Well, about the time our NPR affiliate ran a locally-produced story about this (they've changed their website and it's not online), I started to get alarmed. A few facts worth considering:
- Cascades, the signature hop of the NW and one you find in at least half the beers brewed here, was selling at $1.70 a pound last year, when the last of a backlog was finally exhausted. A month ago they were selling at $10 a pound. The 1,000 acres of Cascades are 300-400 short--and no new acres are being planted.
- Hop supplies from around the world are down, thanks to a hailstorm in Slovenia and a poor crop in the Czech Republic. This will increase pressures on hop supplies coming from the US.
- Hop acreage is down from over 200,000 acres from the 80s into the early 90s to just 123,000 acres now. It takes three years for a hop vine to reach full production.

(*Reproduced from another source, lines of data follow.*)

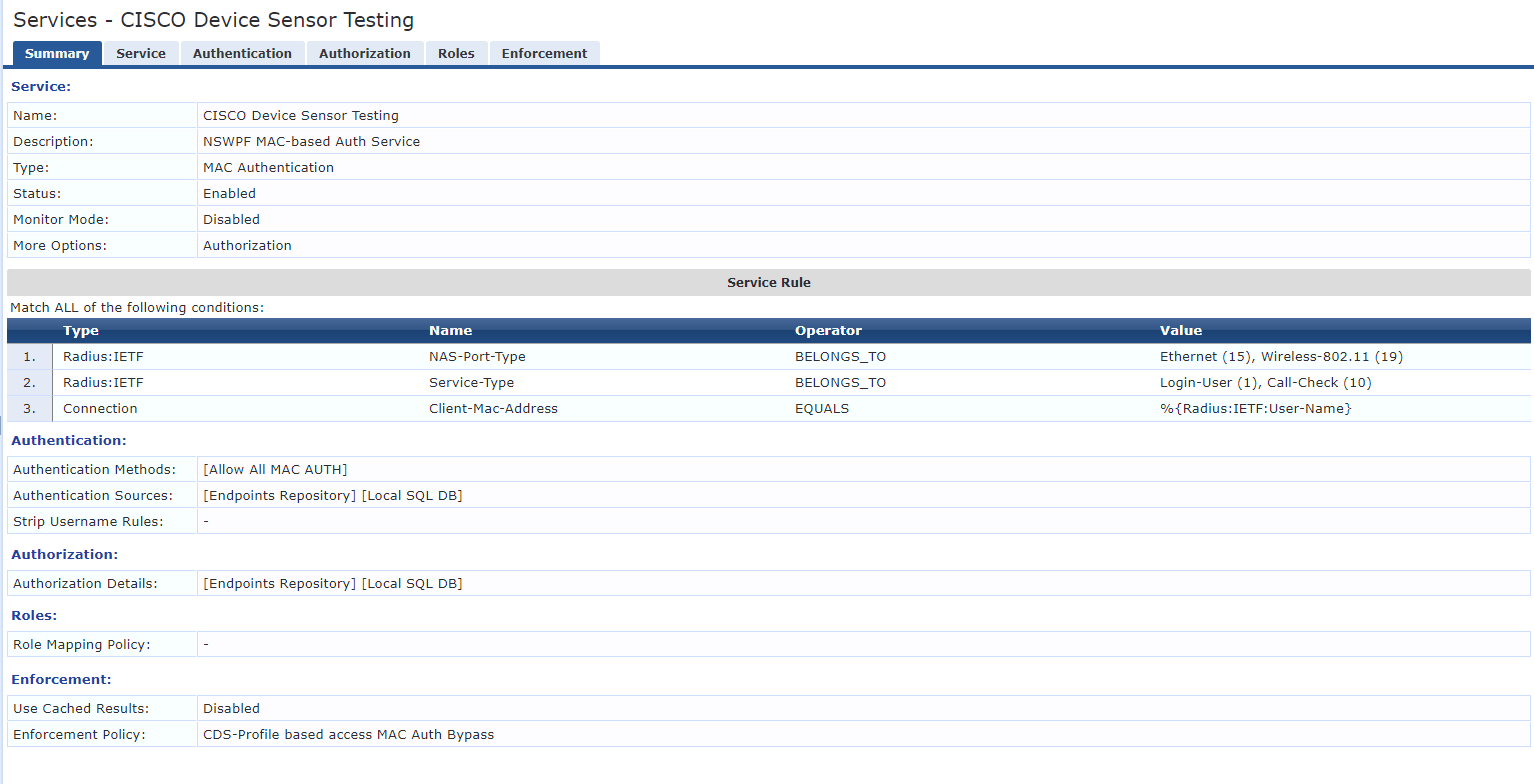Click the Monitor Mode Disabled value
This screenshot has height=784, width=1534.
coord(231,219)

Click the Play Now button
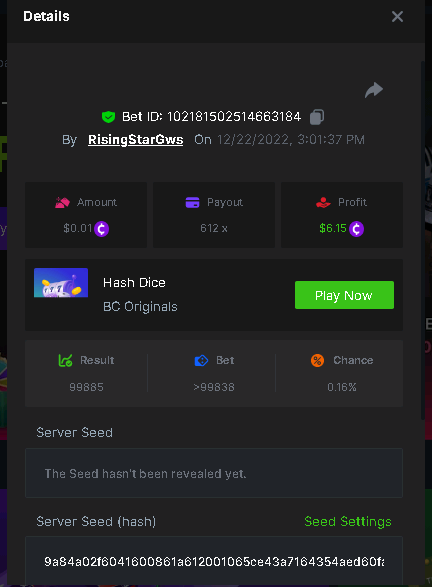(x=344, y=295)
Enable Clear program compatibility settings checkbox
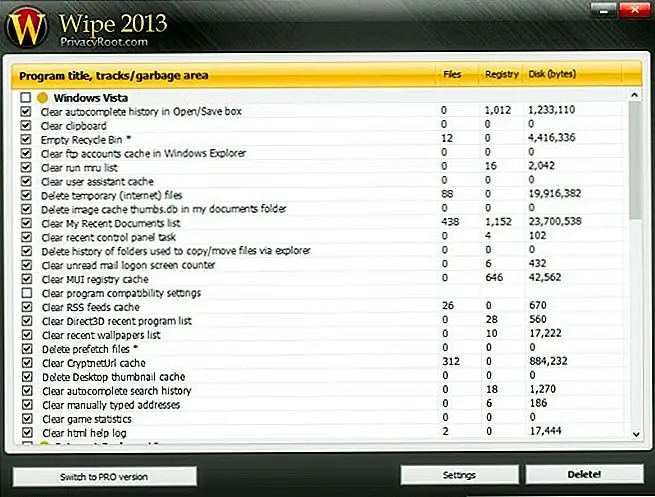 point(25,293)
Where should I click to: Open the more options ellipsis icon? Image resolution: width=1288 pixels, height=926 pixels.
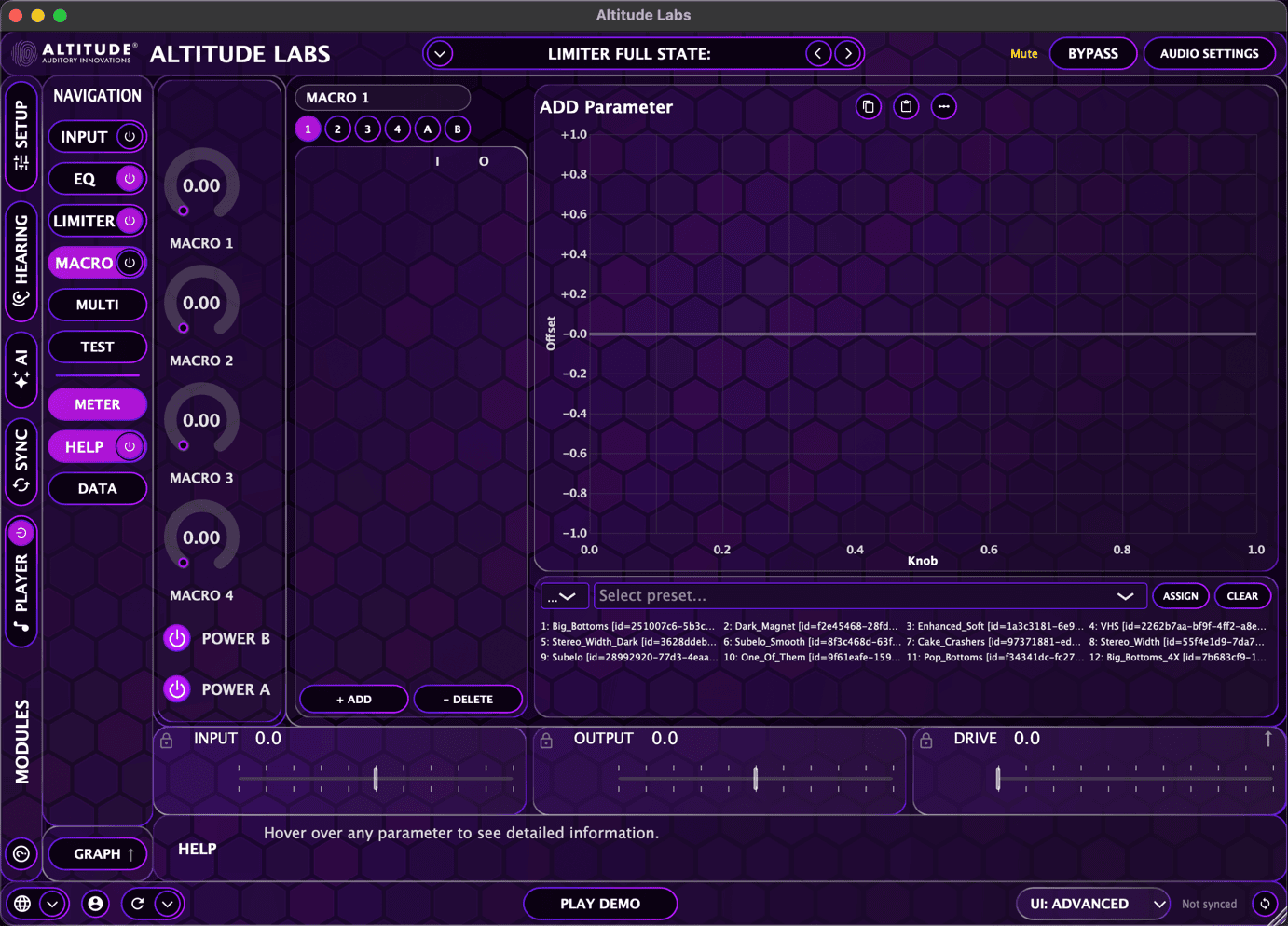943,107
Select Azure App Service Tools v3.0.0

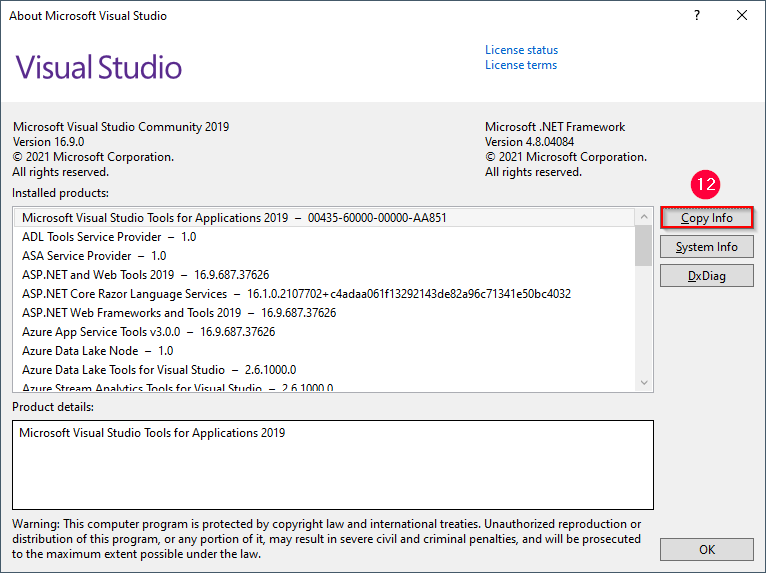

At the very least, beer is going to cost a lot more for craft brewers to brew: they can't easily substitute varieties, which will cause the supply of certain hops to spike. Where the bigs could take advantage of other types, craft brewers are going to have to bite the bullet and shell out. At the worst, breweries may have to experiment with different varieties and hope to approximate the beer's character. This will hurt bottling breweries more than brewpubs, where variability is embraced. Can you imagine the consequences of a beer like BridgePort IPA having to change its recipe? Oy.
If there's a silver lining for breweries, it's that this may force certain innovations--experimentation with new hop varieties, use of non-hop bittering adjuncts, new, low-hop styles. This would actually be a wonderful thing, but the cost may be high.
Brewing isn't a high-margin business. Thanks to the run on ethanol, barley production has lost acreage to corn, which is also driving price increases. Breweries will have to choose whether to cut margins even more or raise prices. If they cut prices, can they stay solvent? And if they raise prices, will they lose market share? Craft breweries will be at a competitive disadvantage to bigger breweries, which can absorb costs more easily. The result could be a downturn in the craft market, and a shakeout that kills off smaller or more unstable brewers. This happened a decade ago, and it was ugly.